「販売会社の口車に乗せられ、1億円のローンを組んだ。昨年末から賃借料の支払いがなくなり、返済に窮している」
このように話すシェアハウスオーナーたちの平均年収は約700万円ともいわれている。常識で考えれば、年収700万円のサラリーマンに1億円の融資をする銀行はないだろう。しかし、シェアハウス購入時に販売協力会社が審査書類の改ざんを行い、高額の融資はすんなりと通った。その上でスルガ銀行は、融資を条件に物件購入と無関係の無担保ローンや定期預金、金融商品の抱き合わせ販売も行っていたという。
「通常、個人向けローンの審査では、預金残高証明のコピーと通帳の原本を確認するよう義務付けられています。おそらく改ざんした業者と銀行担当者はグルなのでは」(メガバンク社員)
多くの地方銀行が業績悪化に陥り、合併や再編が相次ぐ中、スルガ銀行はリスクの高い個人向け融資で収益を上げてきた経緯がある。
「スルガ銀行は他の銀行がやらない高リスク案件を積極的に手掛けていました」(経済アナリスト)
個人向けローンの需要が低迷する間に、シェアハウス融資の“旨み”にのめり込んでいったのだろうか。

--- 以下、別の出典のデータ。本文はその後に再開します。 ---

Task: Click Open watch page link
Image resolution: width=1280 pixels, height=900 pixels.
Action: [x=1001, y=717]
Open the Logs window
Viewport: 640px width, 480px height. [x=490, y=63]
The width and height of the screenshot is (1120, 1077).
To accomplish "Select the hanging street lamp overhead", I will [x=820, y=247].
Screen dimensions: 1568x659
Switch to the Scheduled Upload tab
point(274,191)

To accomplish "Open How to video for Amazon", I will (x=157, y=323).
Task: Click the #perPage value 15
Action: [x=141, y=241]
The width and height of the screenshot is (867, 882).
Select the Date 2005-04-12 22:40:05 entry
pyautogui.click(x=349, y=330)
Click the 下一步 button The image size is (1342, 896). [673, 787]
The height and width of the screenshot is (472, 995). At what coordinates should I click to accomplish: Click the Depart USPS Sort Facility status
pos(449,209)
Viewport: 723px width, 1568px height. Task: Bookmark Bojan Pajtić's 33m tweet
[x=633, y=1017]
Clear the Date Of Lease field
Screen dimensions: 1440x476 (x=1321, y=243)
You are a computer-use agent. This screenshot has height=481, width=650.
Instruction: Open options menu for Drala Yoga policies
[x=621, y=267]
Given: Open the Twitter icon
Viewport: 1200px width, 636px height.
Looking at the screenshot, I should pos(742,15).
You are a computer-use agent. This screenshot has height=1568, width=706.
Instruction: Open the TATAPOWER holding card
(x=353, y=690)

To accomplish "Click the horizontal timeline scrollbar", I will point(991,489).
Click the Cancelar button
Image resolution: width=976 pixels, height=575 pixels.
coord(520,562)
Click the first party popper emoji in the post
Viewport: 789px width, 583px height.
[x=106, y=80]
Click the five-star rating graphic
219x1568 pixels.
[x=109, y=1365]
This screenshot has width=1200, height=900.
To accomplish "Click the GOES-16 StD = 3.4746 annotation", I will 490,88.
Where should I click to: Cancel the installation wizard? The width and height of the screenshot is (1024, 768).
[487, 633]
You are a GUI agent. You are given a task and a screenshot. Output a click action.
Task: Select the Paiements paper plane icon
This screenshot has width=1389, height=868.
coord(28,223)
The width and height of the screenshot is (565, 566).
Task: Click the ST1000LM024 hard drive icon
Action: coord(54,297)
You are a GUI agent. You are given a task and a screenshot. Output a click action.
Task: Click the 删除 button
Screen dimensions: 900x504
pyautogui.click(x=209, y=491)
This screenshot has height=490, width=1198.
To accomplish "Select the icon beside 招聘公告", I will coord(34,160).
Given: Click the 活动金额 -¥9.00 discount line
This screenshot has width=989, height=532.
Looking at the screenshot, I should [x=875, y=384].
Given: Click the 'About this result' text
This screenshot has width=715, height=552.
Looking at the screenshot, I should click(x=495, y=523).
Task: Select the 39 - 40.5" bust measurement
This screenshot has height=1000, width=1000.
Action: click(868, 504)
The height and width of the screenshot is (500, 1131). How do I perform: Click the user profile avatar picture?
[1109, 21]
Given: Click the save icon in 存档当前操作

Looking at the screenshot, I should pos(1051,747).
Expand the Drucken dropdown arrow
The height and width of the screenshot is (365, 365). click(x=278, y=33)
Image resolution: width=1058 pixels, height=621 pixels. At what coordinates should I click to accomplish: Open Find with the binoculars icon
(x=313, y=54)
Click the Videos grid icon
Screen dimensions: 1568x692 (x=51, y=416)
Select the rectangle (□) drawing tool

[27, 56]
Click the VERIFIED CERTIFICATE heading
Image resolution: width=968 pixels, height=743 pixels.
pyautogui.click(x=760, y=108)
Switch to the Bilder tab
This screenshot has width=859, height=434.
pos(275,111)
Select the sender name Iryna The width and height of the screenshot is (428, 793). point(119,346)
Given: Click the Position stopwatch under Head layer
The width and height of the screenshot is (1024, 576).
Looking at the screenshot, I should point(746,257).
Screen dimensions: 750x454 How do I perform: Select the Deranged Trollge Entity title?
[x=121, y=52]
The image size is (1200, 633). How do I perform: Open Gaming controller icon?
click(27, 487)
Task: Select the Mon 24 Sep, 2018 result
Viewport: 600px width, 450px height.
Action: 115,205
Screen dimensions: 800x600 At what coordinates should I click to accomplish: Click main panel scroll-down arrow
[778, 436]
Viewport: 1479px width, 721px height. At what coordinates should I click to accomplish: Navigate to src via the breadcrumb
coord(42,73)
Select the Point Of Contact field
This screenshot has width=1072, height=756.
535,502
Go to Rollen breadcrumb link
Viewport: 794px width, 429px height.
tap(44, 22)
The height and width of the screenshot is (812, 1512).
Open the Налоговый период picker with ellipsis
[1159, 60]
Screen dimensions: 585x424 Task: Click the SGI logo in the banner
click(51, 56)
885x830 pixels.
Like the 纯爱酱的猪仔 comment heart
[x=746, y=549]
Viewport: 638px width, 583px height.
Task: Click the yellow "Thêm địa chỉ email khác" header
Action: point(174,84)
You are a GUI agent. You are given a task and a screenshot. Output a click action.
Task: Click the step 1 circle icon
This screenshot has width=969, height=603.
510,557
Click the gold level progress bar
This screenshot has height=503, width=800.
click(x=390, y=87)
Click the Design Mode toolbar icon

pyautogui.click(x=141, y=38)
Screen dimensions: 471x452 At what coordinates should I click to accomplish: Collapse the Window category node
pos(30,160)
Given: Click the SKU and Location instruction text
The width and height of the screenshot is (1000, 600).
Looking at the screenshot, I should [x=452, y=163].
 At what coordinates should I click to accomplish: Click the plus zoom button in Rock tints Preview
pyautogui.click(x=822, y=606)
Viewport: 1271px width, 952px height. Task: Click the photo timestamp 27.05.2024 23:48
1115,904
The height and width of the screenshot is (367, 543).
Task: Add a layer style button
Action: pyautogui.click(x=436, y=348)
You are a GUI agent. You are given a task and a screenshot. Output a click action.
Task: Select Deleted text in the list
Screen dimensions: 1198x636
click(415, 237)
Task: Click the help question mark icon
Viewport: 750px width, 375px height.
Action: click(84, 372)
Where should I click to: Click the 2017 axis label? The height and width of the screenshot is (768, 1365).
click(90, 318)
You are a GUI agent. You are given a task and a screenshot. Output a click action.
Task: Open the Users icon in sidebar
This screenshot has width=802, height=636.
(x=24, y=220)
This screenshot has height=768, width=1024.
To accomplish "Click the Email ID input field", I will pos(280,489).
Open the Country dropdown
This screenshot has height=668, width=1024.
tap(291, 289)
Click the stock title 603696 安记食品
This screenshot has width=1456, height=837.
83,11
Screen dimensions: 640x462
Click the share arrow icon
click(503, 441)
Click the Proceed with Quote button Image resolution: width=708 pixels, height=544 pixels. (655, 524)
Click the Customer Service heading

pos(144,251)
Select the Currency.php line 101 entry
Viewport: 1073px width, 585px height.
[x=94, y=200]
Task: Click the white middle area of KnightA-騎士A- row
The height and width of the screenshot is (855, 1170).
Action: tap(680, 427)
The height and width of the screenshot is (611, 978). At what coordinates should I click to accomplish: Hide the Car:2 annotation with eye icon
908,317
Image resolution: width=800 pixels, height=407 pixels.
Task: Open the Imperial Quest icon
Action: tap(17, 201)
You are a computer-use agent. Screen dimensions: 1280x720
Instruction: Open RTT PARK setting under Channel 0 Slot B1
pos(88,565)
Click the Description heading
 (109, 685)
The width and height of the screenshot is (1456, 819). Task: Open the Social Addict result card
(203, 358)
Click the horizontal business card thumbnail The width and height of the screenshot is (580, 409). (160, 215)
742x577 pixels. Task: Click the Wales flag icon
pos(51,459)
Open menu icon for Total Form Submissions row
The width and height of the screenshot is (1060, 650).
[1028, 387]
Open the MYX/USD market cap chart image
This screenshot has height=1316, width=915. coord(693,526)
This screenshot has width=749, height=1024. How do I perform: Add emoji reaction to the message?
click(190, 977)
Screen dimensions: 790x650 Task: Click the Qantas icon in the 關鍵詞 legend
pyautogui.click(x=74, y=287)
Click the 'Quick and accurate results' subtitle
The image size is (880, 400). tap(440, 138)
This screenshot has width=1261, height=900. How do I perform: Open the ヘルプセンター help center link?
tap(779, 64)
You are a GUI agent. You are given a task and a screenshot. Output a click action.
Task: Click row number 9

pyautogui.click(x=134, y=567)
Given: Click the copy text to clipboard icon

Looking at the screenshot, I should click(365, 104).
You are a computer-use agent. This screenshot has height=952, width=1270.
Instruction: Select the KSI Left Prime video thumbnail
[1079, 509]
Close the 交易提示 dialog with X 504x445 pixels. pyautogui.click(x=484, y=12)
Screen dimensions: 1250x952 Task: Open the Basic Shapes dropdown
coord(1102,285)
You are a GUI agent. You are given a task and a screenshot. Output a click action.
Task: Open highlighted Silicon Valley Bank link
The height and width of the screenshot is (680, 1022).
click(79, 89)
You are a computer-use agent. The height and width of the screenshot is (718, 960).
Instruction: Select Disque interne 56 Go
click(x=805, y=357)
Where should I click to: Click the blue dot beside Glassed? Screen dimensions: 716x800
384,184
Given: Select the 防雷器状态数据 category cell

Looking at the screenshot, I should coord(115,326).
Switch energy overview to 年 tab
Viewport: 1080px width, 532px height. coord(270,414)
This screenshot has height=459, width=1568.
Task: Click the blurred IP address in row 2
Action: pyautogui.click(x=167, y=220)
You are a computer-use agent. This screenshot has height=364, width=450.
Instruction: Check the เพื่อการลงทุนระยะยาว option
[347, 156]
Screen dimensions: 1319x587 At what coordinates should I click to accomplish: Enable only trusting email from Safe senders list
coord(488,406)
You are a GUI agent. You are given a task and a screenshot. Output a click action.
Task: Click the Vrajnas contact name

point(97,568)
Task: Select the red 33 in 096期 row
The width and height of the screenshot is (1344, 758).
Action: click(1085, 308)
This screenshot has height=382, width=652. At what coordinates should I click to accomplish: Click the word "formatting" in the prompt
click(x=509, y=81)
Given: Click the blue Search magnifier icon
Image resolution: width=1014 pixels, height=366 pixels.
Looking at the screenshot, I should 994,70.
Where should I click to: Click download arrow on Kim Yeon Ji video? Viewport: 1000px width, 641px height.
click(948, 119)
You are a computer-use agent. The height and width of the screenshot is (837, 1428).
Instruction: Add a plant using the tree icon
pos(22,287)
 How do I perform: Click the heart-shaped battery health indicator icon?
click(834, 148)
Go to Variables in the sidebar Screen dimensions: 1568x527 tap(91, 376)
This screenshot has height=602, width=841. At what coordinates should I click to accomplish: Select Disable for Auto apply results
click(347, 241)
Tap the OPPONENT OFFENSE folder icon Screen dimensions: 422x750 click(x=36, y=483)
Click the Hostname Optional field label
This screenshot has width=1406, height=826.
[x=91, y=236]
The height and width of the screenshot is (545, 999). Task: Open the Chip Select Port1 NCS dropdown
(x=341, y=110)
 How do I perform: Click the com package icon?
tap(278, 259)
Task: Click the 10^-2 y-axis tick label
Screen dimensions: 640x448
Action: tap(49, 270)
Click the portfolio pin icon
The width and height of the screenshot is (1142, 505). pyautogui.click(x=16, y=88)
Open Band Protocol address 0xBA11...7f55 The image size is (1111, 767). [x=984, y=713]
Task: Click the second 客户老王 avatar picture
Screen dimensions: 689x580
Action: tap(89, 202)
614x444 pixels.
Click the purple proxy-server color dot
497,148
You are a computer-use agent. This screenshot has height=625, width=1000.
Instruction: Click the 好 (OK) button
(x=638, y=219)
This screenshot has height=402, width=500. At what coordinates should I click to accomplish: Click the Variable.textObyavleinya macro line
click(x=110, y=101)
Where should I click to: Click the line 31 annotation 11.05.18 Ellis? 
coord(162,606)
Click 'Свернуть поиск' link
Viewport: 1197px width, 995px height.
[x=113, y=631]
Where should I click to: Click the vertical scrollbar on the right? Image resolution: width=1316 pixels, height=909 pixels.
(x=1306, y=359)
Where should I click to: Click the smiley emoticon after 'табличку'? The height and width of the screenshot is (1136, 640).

「とにかくノルマに追われ、営業成績が上がらないとつるし上げられる。シェアハウスは1人当たりの融資額が1億円、融資条件に高金利の無担保ローンを抱き合わせて販売するとノルマが達成しやすくなる。上司も見て見ぬふりです」(元スルガ銀行社員)
スルガ銀行はシェアハウス融資の関係者を退職させ、金融庁の検査忌避と証拠隠滅を図っているようだが、甘い汁を吸った分、厳しい行政処分を免れることはできないだろう。